Videos contain large amounts of knowledge, but traditional RAG focuses on text. Directly feeding long videos into multimodal LLMs is expensive and often infeasible.
Build a video knowledge base
Input is a list of videos. The deck emphasizes that there is no fixed limit on individual video duration or number of videos.
Multimodal video knowledge indexing
For each video:
- Split the video into sub-clips.
- Use a VLM to extract visual knowledge from frames/clips.
- Use ASR to transcribe audio.
- For each sub-clip, produce:
- Visual description.
- Audio/text transcript.
- Textual knowledge chunk.
- Construct a knowledge graph from extracted textual knowledge.
- Link information across multiple videos through entity-relation mappings.
- Encode multimodal embeddings separately for:
- Text chunks.
- Video clips.
- Build a hybrid index containing:
- Multimodal embeddings.
- Knowledge graphs.
Multimodal retrieval
Given a query:
- Perform query reformulation or keyword extraction.

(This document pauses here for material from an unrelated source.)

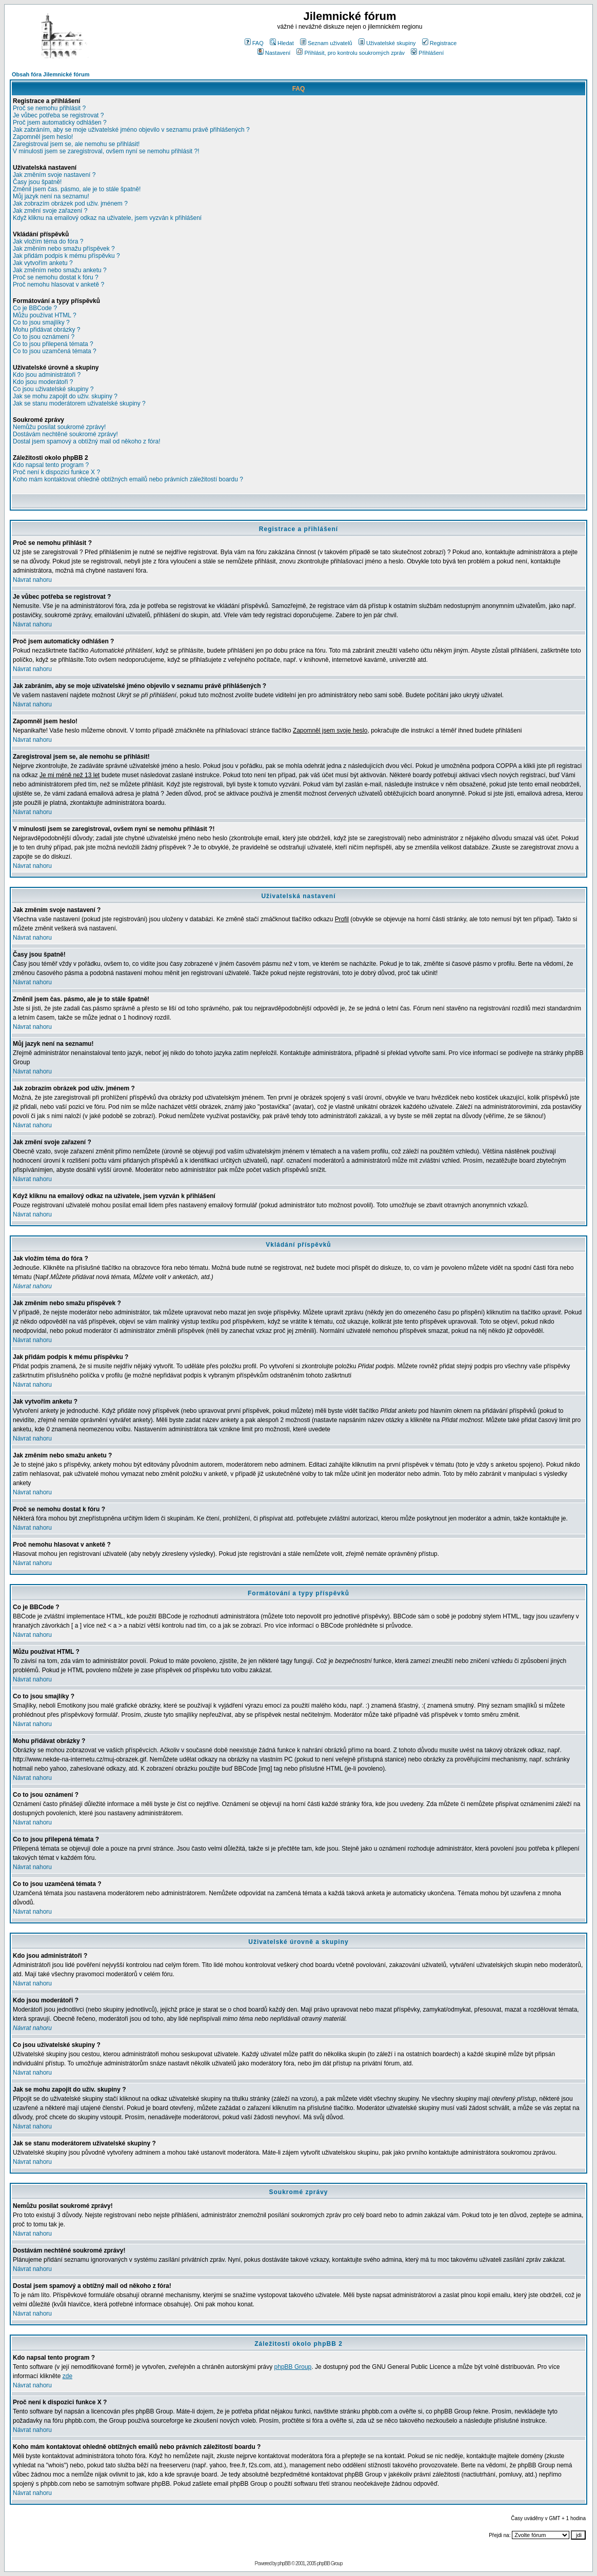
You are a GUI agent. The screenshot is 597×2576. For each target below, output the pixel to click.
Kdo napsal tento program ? (51, 465)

- Retrieve video clips using:
- Textual semantic matching.
- Visual retrieval.
- Graph-based clip retrieval.
- Filter retrieved clips according to query relevance.
- Use a VLM again to extract fine-grained, query-specific knowledge from the selected clips.
Response Generation
The system concatenates:
- Query-specific video knowledge.
- Retrieved query-relevant text chunks.
Then it feeds this evidence into an LLM to generate the final answer.